Again, the problem is command and control.  Allocating these functions to a blockchain will create powerful network effects.  Companies will have to work together.  Companies will need to collaborate to implement enterprise level blockchains.  Innovation will also occur in a decentralized manner.  The ecosystem will get larger.  New uncredentialed players will enter, but because blockchain is also about trust, it won’t matter.  Corporate insurance executives might be uncomfortable with it though.

Do insurance companies see all their internal command and control functions as a competitive advantage?  If they do, it will be very hard to embrace blockchain.

Right now, we can categorize two groups of companies when it comes to blockchain.  Some are wait and see, and some are being very aggressive.  The aggressive companies have a sense of urgency.  They are doing lots of internal experiments.  Embracing and implementing blockchain takes a top-notch tech team.  It’s been tough for insurance companies to recruit top tech employees.  It’s also a fundamentally different way to look at the business due to the change in network and distribution.  Giving up control to the community is radical.

However, because the insurance industry is fragmented with layers of distribution and a lot of independence, companies that aggressively pursue blockchain could be the ultimate winners.  Fixed costs and losses are the major drivers of COGS in insurance.  The sooner companies can figure out how blockchain drives those costs a lot lower and increases margin, the sooner that blockchain will show up and be embraced.

I just think it’s going to take longer than other advocates think.

 

 

  • JLM

    .
    No. Killer. App.

    Successful enterprises are built around a killer app. Bit different with blockchain, but it remains a tech looking for its first killer app.

    No. Killer. App. and thus it means nothing.

    JLM
    http://www.themusingsofthebigredcar.com

    • The killer app in insurance might be the streamlining of claims on re-insurance. Currently it can be a mess to sort out who owes who what. It can take 30-90 days or more. Especially with catastrophic claims. Smart contracts on the blockchain might make that really efficient which frees up resources and capital.

      The hard question becomes, do competiting companies want to collaborate to make this happen? How do they get an edge in a decentralized world?

      • JLM

        .
        Sort of like saving the bread crusts for the ducks?

        The reinsurance industry doesn’t want to streamline anything because they would have to part with cash. Reinsurance is a scam whereby companies invest huge amounts of reserves for as long as they can.

        This is how Warren the Buff got rich. Investing reinsurance capital while not paying claims.

        Reinsurance and claims paying are two different things. Claims paying is done by primary insurers who lay off risk to reinsurers.

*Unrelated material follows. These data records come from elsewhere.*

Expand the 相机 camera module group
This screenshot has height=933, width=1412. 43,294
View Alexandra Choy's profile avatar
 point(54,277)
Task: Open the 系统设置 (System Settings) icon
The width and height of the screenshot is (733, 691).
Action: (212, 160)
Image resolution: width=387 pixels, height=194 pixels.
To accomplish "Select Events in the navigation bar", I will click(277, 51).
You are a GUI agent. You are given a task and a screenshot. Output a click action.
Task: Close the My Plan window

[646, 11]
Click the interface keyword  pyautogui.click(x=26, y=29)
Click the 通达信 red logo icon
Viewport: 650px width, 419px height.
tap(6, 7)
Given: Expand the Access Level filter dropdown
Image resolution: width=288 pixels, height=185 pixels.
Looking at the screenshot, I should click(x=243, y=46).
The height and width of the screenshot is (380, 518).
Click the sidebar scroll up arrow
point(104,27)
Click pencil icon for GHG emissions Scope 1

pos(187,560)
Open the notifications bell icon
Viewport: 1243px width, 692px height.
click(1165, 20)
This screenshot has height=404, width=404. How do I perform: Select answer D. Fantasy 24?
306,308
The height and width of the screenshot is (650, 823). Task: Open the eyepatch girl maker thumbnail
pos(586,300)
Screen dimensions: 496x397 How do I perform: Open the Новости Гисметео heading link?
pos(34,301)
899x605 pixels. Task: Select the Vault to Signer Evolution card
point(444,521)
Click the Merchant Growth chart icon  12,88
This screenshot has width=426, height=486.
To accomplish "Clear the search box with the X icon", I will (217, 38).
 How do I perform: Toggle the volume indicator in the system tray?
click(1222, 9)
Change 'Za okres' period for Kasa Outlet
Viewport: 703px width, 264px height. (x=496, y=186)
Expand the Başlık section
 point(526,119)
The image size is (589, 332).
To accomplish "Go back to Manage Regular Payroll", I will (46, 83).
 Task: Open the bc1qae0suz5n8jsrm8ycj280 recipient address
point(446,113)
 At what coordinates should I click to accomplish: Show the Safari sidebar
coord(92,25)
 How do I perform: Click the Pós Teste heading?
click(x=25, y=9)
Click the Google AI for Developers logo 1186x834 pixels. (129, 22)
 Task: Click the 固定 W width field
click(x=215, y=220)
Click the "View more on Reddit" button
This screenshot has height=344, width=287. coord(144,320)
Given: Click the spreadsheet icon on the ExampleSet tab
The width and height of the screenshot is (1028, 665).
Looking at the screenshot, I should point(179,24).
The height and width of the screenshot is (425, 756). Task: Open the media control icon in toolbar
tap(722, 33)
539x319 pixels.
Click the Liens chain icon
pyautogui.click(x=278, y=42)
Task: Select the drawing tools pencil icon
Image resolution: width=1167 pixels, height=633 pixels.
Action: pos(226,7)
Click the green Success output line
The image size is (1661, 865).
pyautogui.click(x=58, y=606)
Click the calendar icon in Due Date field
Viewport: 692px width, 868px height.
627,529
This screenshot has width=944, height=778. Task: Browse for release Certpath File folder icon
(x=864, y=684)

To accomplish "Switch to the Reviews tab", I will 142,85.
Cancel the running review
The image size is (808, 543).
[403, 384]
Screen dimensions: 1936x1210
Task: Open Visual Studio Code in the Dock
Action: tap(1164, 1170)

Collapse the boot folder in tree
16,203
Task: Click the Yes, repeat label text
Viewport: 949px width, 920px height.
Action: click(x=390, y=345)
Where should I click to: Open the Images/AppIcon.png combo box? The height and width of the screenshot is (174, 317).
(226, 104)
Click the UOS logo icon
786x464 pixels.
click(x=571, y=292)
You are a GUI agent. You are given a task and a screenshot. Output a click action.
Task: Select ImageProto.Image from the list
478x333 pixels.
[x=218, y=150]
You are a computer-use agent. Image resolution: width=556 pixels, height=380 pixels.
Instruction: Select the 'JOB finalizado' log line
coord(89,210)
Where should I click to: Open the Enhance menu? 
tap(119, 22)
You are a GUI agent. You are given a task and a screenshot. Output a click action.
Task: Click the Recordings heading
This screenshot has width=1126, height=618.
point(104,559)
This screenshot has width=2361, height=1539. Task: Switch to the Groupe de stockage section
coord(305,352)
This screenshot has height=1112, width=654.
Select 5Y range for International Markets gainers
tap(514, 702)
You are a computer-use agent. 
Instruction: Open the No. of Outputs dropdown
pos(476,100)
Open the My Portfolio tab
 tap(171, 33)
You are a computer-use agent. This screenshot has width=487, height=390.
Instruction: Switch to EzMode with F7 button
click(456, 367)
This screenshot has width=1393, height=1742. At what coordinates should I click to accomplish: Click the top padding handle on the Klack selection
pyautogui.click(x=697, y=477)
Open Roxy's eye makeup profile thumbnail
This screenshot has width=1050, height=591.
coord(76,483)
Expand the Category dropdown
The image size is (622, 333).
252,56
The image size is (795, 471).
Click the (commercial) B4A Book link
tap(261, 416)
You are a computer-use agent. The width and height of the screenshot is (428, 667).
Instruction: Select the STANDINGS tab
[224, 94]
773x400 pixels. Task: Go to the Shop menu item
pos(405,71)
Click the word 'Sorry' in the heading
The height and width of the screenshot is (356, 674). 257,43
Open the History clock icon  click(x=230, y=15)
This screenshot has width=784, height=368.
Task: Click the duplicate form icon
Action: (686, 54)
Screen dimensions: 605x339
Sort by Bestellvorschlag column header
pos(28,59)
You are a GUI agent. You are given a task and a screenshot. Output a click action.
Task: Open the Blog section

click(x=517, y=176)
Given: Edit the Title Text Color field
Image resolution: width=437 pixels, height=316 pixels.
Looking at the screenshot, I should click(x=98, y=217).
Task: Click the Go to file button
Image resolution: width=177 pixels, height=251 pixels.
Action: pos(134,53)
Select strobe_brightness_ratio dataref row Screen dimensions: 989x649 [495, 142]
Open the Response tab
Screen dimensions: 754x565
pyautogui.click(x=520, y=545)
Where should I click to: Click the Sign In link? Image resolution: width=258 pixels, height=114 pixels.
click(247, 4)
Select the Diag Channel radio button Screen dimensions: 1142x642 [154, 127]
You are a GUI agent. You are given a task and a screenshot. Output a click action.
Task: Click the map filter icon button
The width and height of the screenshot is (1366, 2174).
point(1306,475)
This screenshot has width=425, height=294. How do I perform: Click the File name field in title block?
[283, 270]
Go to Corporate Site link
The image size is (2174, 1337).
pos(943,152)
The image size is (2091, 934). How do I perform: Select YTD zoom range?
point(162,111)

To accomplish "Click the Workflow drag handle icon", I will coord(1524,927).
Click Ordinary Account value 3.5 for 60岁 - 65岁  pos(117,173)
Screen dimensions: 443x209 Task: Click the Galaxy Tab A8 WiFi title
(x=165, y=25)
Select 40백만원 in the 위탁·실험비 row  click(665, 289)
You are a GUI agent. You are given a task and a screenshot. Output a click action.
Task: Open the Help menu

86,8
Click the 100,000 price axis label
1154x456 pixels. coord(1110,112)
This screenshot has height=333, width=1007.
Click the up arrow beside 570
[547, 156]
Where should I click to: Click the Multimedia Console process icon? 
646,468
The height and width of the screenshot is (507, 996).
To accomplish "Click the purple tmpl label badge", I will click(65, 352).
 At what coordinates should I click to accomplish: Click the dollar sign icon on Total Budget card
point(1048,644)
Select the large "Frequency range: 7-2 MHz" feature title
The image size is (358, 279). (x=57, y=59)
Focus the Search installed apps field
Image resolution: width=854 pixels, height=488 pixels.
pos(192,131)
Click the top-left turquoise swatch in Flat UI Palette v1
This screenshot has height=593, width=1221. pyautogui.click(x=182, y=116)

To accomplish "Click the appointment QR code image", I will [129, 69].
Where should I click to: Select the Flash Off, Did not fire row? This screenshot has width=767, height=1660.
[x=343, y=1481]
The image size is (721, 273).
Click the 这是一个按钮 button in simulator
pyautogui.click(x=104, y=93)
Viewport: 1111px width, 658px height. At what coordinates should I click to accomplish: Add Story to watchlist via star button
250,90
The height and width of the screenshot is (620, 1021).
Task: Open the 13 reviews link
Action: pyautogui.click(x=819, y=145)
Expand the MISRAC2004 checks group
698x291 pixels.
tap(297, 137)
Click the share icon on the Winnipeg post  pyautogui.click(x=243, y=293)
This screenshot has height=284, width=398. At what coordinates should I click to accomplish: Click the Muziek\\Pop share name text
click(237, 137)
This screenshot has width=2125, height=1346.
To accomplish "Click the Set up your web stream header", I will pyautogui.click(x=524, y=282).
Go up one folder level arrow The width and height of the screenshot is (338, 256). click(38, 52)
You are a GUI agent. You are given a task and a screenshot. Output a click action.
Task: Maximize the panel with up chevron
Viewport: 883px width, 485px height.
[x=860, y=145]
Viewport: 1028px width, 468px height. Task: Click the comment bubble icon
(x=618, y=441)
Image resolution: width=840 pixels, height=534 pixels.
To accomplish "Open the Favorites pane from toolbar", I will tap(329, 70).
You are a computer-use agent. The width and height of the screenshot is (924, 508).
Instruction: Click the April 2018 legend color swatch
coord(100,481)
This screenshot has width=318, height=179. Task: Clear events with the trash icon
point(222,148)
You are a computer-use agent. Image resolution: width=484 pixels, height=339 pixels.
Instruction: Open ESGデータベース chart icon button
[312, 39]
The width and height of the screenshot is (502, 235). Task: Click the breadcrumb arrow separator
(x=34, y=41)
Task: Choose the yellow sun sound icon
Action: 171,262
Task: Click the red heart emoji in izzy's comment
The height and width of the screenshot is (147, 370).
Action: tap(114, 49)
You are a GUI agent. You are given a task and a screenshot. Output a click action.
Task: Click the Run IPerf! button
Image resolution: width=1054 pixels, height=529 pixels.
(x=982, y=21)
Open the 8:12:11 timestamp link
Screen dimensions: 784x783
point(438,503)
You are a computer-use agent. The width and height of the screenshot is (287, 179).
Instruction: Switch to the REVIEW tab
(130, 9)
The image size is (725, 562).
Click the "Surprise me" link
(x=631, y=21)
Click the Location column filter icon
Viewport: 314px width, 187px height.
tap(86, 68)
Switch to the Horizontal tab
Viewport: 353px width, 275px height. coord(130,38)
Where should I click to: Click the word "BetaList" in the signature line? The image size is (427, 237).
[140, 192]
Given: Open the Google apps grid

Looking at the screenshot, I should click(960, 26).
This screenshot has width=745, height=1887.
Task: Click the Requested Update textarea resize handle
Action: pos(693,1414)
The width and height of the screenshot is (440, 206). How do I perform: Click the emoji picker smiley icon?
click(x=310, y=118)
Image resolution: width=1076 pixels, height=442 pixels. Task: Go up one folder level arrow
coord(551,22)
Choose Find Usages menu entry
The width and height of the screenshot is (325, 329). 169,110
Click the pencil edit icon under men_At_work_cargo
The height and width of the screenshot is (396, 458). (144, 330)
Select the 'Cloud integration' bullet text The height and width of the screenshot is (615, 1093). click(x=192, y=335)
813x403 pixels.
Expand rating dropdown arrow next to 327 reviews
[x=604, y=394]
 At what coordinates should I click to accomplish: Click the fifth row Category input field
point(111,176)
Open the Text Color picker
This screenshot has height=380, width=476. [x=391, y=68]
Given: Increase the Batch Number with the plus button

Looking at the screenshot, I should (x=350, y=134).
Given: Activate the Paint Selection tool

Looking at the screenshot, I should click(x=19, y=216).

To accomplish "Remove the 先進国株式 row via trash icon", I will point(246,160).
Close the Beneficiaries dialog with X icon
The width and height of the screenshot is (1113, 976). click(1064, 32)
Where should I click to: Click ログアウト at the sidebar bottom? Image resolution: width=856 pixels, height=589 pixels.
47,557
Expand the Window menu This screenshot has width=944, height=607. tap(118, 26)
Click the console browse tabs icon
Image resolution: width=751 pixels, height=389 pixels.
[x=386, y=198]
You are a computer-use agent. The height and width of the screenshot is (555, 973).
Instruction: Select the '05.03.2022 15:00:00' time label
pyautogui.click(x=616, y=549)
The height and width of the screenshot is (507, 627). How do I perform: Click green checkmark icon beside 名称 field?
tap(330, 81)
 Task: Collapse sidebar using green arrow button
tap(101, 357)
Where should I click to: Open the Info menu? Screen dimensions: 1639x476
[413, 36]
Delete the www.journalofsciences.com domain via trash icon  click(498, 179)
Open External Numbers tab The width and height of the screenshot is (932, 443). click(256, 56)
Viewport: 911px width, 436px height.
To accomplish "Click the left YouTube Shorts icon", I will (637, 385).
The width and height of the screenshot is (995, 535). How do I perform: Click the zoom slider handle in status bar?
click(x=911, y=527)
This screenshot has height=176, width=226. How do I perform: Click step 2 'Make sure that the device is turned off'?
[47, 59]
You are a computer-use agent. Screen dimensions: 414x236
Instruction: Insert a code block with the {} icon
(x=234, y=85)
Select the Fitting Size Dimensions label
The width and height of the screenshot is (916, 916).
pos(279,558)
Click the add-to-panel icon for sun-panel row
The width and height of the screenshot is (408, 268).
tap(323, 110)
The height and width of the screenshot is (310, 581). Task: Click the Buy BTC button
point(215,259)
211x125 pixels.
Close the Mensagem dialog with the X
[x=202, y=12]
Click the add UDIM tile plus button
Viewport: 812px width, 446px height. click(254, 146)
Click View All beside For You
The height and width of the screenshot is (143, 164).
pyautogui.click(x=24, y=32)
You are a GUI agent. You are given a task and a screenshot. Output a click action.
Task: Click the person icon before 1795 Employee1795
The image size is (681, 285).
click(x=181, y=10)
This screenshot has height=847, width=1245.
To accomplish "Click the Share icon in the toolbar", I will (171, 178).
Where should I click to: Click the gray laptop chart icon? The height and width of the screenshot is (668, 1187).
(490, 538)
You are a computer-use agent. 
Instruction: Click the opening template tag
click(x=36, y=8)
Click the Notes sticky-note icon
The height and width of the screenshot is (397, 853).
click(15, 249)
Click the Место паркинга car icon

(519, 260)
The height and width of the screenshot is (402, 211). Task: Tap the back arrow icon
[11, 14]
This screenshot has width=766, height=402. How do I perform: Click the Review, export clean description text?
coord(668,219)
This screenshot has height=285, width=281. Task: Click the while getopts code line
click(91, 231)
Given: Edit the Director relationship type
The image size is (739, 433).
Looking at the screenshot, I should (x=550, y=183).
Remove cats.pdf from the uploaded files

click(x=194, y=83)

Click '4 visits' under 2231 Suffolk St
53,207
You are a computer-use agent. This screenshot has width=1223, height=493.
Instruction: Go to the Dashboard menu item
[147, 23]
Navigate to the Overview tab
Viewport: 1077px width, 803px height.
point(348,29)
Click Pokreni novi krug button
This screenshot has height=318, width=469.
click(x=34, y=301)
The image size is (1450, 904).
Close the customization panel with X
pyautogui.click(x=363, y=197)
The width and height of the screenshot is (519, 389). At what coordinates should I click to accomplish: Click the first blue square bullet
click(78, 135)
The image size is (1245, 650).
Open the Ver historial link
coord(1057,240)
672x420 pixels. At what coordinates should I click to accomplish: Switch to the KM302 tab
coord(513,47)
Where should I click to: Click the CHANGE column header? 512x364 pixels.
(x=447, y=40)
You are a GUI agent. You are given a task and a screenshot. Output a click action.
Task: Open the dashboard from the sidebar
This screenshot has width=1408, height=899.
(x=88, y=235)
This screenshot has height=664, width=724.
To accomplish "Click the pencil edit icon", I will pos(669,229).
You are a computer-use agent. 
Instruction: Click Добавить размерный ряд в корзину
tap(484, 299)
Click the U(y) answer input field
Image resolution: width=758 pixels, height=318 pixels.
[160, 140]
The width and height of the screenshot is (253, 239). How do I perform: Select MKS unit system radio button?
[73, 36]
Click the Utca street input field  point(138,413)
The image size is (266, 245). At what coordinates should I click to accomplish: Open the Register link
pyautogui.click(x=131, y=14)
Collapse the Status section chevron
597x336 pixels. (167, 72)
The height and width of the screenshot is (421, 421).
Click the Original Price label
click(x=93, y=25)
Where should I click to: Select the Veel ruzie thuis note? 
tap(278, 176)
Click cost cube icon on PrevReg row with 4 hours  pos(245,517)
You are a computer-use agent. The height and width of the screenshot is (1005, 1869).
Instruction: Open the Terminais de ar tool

        Insurance companies are time focused when it comes to receiving client premiums. They are time insensitive when it comes to paying claims — except for companies like USAA which are mutuals and owned by their insureds.

        JLM
        http://www.themusingsofthebigredcar.com

  • TedC2

    “What’s the real difference between Geico, Allstate and State Farm?”

    Overall maybe little. But in any market your rates can vary fairly widely between providers.

    The area where I see blockchain really making a difference is credit ratings.